### What you will do
Reproduce the following lines word for word.

### Given data
--------------------------------

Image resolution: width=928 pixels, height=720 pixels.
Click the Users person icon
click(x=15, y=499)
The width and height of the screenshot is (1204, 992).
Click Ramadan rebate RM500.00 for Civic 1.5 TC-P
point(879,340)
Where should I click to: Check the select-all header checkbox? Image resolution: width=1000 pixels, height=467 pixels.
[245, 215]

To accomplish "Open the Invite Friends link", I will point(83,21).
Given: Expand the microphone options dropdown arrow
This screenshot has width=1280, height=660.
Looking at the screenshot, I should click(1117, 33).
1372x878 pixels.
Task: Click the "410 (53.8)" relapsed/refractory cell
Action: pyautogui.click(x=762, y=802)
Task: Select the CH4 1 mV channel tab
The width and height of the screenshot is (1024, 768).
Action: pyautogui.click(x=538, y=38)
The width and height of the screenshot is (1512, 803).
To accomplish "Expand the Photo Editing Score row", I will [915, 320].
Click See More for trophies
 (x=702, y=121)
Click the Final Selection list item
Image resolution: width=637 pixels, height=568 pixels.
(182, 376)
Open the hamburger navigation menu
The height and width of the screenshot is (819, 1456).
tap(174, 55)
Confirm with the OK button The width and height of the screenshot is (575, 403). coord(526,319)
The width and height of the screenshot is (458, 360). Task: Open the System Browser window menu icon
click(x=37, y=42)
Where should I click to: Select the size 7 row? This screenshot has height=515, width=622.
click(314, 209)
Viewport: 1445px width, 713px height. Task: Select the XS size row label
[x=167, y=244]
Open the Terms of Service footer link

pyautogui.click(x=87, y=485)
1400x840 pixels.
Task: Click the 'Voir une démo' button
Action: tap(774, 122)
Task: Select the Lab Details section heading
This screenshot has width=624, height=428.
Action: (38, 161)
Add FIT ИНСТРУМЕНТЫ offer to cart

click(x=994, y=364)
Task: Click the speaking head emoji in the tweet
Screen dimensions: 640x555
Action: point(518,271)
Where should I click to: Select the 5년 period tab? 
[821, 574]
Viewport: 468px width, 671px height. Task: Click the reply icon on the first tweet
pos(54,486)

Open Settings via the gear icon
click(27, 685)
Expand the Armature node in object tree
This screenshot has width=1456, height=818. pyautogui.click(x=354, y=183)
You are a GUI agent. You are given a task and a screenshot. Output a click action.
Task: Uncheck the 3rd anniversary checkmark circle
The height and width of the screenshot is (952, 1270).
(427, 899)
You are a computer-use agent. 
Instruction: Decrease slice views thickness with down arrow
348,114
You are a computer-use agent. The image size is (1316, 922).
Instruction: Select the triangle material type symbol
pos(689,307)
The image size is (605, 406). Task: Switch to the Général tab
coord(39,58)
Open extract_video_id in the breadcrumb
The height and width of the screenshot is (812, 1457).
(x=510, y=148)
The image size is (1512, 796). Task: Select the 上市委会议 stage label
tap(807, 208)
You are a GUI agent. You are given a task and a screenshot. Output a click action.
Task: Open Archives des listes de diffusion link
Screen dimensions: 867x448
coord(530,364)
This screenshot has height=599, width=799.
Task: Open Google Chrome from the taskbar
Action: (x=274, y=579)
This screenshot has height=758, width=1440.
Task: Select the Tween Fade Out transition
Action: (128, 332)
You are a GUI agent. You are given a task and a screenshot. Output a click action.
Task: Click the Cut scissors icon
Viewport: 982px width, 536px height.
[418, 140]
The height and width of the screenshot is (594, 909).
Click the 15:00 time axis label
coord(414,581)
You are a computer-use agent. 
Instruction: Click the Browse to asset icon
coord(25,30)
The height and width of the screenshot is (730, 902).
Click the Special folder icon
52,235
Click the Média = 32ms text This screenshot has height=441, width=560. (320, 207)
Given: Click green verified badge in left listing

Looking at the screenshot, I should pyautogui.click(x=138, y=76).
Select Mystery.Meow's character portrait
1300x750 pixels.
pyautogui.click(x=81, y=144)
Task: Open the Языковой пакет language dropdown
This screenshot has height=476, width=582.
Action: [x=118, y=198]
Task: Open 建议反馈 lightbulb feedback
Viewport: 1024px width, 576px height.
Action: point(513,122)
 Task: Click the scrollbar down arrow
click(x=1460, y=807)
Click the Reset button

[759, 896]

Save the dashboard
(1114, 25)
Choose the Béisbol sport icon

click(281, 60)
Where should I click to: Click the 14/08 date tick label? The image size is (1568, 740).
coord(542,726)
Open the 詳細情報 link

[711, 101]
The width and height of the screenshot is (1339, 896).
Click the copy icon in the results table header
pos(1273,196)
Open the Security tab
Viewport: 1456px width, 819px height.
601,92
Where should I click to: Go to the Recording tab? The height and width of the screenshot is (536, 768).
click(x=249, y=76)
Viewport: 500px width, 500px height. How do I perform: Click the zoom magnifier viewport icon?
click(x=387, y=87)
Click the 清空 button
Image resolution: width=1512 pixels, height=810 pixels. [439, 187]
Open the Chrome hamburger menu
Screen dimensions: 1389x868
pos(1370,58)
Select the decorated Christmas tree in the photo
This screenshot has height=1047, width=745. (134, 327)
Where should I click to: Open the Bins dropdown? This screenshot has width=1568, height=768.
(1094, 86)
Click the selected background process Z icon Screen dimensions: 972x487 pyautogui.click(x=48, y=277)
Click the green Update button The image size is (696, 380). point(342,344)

--------------------------------

### Output of the task
Image resolution: width=928 pixels, height=720 pixels.
Click the Users person icon
click(x=15, y=499)
The width and height of the screenshot is (1204, 992).
Click Ramadan rebate RM500.00 for Civic 1.5 TC-P
point(879,340)
Where should I click to: Check the select-all header checkbox? Image resolution: width=1000 pixels, height=467 pixels.
[245, 215]

To accomplish "Open the Invite Friends link", I will point(83,21).
Given: Expand the microphone options dropdown arrow
This screenshot has width=1280, height=660.
Looking at the screenshot, I should click(1117, 33).
1372x878 pixels.
Task: Click the "410 (53.8)" relapsed/refractory cell
Action: pyautogui.click(x=762, y=802)
Task: Select the CH4 1 mV channel tab
The width and height of the screenshot is (1024, 768).
Action: pyautogui.click(x=538, y=38)
The width and height of the screenshot is (1512, 803).
To accomplish "Expand the Photo Editing Score row", I will [915, 320].
Click See More for trophies
 (x=702, y=121)
Click the Final Selection list item
Image resolution: width=637 pixels, height=568 pixels.
(182, 376)
Open the hamburger navigation menu
The height and width of the screenshot is (819, 1456).
tap(174, 55)
Confirm with the OK button The width and height of the screenshot is (575, 403). coord(526,319)
The width and height of the screenshot is (458, 360). Task: Open the System Browser window menu icon
click(x=37, y=42)
Where should I click to: Select the size 7 row? This screenshot has height=515, width=622.
click(314, 209)
Viewport: 1445px width, 713px height. Task: Select the XS size row label
[x=167, y=244]
Open the Terms of Service footer link

pyautogui.click(x=87, y=485)
1400x840 pixels.
Task: Click the 'Voir une démo' button
Action: tap(774, 122)
Task: Select the Lab Details section heading
This screenshot has width=624, height=428.
Action: (38, 161)
Add FIT ИНСТРУМЕНТЫ offer to cart

click(x=994, y=364)
Task: Click the speaking head emoji in the tweet
Screen dimensions: 640x555
Action: point(518,271)
Where should I click to: Select the 5년 period tab? 
[821, 574]
Viewport: 468px width, 671px height. Task: Click the reply icon on the first tweet
pos(54,486)

Open Settings via the gear icon
click(27, 685)
Expand the Armature node in object tree
This screenshot has width=1456, height=818. pyautogui.click(x=354, y=183)
You are a GUI agent. You are given a task and a screenshot. Output a click action.
Task: Uncheck the 3rd anniversary checkmark circle
The height and width of the screenshot is (952, 1270).
(427, 899)
You are a computer-use agent. 
Instruction: Decrease slice views thickness with down arrow
348,114
You are a computer-use agent. The image size is (1316, 922).
Instruction: Select the triangle material type symbol
pos(689,307)
The image size is (605, 406). Task: Switch to the Général tab
coord(39,58)
Open extract_video_id in the breadcrumb
The height and width of the screenshot is (812, 1457).
(x=510, y=148)
The image size is (1512, 796). Task: Select the 上市委会议 stage label
tap(807, 208)
You are a GUI agent. You are given a task and a screenshot. Output a click action.
Task: Open Archives des listes de diffusion link
Screen dimensions: 867x448
coord(530,364)
This screenshot has height=599, width=799.
Task: Open Google Chrome from the taskbar
Action: (x=274, y=579)
This screenshot has height=758, width=1440.
Task: Select the Tween Fade Out transition
Action: (128, 332)
You are a GUI agent. You are given a task and a screenshot. Output a click action.
Task: Click the Cut scissors icon
Viewport: 982px width, 536px height.
[418, 140]
The height and width of the screenshot is (594, 909).
Click the 15:00 time axis label
coord(414,581)
You are a computer-use agent. 
Instruction: Click the Browse to asset icon
coord(25,30)
The height and width of the screenshot is (730, 902).
Click the Special folder icon
52,235
Click the Média = 32ms text This screenshot has height=441, width=560. (320, 207)
Given: Click green verified badge in left listing

Looking at the screenshot, I should pyautogui.click(x=138, y=76).
Select Mystery.Meow's character portrait
1300x750 pixels.
pyautogui.click(x=81, y=144)
Task: Open the Языковой пакет language dropdown
This screenshot has height=476, width=582.
Action: [x=118, y=198]
Task: Open 建议反馈 lightbulb feedback
Viewport: 1024px width, 576px height.
Action: point(513,122)
 Task: Click the scrollbar down arrow
click(x=1460, y=807)
Click the Reset button

[759, 896]

Save the dashboard
(1114, 25)
Choose the Béisbol sport icon

click(281, 60)
Where should I click to: Click the 14/08 date tick label? The image size is (1568, 740).
coord(542,726)
Open the 詳細情報 link

[711, 101]
The width and height of the screenshot is (1339, 896).
Click the copy icon in the results table header
pos(1273,196)
Open the Security tab
Viewport: 1456px width, 819px height.
601,92
Where should I click to: Go to the Recording tab? The height and width of the screenshot is (536, 768).
click(x=249, y=76)
Viewport: 500px width, 500px height. How do I perform: Click the zoom magnifier viewport icon?
click(x=387, y=87)
Click the 清空 button
Image resolution: width=1512 pixels, height=810 pixels. [439, 187]
Open the Chrome hamburger menu
Screen dimensions: 1389x868
pos(1370,58)
Select the decorated Christmas tree in the photo
This screenshot has height=1047, width=745. (134, 327)
Where should I click to: Open the Bins dropdown? This screenshot has width=1568, height=768.
(1094, 86)
Click the selected background process Z icon Screen dimensions: 972x487 pyautogui.click(x=48, y=277)
Click the green Update button The image size is (696, 380). point(342,344)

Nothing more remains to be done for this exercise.